> Requirement: Copy each line of the following material that has the string "computer".

> Entries shown:

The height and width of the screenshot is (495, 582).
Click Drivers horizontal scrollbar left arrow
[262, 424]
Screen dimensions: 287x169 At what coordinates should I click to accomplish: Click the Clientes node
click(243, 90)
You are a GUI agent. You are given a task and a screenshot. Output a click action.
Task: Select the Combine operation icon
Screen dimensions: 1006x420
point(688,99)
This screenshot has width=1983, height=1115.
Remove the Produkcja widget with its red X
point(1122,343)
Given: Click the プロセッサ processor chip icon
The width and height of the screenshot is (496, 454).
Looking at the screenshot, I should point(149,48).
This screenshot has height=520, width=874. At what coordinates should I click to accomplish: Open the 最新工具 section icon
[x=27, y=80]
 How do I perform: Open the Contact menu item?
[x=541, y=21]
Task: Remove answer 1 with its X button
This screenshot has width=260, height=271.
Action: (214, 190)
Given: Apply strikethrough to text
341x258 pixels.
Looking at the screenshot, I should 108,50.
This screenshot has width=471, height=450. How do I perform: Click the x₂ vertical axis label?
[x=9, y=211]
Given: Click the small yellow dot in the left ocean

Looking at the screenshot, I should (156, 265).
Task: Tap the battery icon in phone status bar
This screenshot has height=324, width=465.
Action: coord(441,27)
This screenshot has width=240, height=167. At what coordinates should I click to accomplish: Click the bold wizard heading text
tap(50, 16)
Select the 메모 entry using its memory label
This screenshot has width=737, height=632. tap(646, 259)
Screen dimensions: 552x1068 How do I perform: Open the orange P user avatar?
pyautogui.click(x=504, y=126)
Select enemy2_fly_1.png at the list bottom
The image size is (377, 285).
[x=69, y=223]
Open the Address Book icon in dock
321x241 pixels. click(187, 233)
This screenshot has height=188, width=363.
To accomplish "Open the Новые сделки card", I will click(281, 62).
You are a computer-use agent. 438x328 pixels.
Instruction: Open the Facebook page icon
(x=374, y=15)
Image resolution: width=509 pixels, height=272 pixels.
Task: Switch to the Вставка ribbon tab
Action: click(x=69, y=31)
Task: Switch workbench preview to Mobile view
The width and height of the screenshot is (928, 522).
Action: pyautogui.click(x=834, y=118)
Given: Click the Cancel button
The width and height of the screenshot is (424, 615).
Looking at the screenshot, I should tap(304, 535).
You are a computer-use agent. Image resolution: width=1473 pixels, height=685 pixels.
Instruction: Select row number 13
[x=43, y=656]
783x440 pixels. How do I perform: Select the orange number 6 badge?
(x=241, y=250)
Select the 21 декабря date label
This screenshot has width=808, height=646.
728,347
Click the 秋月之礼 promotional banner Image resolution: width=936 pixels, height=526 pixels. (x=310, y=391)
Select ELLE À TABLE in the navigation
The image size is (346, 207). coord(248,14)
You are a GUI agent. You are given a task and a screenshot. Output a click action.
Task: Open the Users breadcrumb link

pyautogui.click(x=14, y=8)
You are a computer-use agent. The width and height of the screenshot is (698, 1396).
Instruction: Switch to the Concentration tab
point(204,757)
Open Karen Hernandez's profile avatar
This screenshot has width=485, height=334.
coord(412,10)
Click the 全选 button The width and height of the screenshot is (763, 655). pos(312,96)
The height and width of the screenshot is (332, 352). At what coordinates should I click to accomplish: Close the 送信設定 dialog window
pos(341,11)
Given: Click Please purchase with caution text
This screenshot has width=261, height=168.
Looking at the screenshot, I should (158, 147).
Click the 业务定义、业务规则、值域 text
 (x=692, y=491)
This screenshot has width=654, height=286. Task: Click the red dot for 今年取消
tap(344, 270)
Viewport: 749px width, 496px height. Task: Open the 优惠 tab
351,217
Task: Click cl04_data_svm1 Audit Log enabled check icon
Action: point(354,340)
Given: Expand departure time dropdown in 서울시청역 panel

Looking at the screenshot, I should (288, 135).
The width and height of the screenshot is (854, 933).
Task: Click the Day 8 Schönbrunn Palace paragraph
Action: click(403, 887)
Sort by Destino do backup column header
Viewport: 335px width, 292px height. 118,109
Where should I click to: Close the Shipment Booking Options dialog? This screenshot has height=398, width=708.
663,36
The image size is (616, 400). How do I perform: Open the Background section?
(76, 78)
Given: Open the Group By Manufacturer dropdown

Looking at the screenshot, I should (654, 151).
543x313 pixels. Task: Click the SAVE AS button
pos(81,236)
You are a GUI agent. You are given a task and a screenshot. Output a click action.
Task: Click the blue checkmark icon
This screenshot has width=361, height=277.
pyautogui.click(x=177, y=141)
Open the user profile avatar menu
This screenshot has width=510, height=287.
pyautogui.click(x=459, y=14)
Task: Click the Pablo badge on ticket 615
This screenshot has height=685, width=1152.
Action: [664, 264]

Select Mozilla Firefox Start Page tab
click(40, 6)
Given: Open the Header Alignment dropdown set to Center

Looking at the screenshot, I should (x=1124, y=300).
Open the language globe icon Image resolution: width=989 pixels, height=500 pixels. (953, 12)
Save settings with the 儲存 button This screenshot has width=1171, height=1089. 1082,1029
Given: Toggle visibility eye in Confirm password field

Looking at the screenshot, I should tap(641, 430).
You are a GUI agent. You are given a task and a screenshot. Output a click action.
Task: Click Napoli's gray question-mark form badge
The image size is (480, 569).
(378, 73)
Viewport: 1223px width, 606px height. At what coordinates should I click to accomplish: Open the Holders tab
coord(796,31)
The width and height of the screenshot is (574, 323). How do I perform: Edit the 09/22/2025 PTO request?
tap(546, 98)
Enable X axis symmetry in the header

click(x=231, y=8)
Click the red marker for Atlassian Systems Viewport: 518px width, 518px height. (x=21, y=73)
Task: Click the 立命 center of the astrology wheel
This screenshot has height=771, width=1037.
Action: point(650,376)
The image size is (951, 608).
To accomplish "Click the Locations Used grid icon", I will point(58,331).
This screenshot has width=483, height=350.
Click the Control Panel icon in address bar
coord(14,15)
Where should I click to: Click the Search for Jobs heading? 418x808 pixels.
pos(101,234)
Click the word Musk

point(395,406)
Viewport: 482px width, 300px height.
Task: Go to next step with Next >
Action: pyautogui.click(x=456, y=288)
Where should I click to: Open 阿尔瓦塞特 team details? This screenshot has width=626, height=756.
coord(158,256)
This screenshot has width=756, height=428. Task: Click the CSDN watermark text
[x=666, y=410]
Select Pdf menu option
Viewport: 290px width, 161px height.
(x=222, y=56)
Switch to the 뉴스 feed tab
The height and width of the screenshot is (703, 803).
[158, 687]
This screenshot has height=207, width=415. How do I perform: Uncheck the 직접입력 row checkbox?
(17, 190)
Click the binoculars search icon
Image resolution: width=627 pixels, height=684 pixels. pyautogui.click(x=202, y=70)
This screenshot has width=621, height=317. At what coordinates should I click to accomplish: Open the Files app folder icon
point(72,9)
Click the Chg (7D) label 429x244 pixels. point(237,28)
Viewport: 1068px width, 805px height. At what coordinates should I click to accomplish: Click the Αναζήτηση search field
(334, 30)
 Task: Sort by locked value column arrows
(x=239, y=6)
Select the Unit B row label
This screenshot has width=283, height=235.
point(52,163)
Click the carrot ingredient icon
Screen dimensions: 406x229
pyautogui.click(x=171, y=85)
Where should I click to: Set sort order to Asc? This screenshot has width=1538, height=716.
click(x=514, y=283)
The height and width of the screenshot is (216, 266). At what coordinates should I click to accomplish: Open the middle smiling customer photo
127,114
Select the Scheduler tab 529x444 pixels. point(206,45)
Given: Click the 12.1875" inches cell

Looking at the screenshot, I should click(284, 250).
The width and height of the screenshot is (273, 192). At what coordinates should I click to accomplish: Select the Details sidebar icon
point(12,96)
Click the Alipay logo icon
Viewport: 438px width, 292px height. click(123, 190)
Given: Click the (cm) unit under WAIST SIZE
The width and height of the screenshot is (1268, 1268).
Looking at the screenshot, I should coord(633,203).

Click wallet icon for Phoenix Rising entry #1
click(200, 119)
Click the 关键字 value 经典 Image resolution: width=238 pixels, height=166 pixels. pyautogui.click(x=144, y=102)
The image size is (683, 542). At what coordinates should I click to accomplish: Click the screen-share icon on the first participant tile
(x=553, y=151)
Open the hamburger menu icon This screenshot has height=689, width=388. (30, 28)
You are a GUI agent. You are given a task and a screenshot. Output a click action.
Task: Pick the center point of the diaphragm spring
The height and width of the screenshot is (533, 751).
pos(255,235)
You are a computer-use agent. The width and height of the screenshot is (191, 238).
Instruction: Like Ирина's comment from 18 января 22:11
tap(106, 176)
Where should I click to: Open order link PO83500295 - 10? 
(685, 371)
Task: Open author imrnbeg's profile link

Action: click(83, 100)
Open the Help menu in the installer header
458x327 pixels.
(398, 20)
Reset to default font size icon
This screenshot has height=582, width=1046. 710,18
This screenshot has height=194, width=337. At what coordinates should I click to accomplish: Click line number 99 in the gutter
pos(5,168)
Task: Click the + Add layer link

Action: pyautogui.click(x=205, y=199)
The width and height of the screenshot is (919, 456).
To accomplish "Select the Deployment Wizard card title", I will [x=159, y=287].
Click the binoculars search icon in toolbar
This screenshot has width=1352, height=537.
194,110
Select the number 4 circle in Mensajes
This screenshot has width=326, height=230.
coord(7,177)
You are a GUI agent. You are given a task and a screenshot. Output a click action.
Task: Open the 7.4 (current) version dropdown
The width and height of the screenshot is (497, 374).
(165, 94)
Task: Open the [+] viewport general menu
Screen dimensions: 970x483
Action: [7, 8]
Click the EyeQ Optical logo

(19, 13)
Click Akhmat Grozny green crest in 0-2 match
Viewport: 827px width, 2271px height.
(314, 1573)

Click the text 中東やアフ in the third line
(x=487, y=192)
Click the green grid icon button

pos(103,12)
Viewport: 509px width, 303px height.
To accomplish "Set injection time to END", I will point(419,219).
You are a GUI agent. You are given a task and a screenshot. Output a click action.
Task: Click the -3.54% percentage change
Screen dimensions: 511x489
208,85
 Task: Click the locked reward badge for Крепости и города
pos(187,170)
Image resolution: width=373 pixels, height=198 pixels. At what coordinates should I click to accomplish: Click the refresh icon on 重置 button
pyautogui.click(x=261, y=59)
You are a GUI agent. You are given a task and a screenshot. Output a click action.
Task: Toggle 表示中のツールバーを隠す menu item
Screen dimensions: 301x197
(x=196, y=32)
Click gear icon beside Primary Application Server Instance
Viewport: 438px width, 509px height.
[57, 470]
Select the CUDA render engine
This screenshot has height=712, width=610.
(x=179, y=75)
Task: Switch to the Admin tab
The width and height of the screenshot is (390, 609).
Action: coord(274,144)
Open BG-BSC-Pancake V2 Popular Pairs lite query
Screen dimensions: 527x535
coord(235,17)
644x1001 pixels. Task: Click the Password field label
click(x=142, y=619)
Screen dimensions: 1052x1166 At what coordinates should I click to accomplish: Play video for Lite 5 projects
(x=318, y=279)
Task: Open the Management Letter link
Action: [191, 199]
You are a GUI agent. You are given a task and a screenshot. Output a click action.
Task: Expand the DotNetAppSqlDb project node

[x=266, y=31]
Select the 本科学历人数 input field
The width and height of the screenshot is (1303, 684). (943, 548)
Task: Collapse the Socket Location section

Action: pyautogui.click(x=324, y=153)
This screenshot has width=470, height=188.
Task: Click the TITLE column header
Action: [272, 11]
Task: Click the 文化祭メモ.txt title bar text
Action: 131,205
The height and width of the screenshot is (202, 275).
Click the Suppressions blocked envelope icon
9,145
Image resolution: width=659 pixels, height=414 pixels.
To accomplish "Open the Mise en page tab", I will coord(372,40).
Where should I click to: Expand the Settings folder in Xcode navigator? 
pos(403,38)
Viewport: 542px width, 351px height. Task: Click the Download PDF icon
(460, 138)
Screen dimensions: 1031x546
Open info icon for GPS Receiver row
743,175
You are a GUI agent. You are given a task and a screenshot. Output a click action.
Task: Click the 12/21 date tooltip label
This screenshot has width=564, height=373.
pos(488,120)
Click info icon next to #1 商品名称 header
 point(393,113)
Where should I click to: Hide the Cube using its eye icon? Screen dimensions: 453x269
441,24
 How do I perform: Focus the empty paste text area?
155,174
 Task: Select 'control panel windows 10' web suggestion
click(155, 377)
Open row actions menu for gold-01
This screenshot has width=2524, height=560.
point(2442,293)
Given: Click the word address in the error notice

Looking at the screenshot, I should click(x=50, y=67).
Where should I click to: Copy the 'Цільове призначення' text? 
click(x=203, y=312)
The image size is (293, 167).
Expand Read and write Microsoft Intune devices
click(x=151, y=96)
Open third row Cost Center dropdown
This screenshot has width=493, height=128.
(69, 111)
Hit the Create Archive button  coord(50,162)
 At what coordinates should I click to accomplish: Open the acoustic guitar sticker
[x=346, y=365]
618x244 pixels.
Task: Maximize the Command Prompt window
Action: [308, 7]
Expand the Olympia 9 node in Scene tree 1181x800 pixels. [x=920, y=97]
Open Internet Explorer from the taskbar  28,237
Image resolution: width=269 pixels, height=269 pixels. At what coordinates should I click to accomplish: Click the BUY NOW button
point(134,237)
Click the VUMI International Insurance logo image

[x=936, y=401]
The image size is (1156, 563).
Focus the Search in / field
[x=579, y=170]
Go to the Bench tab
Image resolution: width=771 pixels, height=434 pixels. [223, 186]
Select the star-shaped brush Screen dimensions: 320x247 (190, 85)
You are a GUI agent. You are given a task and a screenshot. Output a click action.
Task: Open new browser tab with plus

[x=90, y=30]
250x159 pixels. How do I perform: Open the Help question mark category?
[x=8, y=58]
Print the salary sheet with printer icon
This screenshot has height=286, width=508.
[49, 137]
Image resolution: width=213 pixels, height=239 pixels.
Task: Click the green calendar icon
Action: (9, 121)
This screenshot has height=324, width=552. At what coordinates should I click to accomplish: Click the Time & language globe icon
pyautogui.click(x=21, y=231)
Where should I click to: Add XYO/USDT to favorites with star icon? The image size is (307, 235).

> Solved problem:
You are a computer-use agent. 438x328 pixels.
You are a computer-use agent. Image resolution: width=1473 pixels, height=685 pixels.
You are a computer-use agent. The width and height of the screenshot is (698, 1396).
You are a computer-use agent. The width and height of the screenshot is (191, 238).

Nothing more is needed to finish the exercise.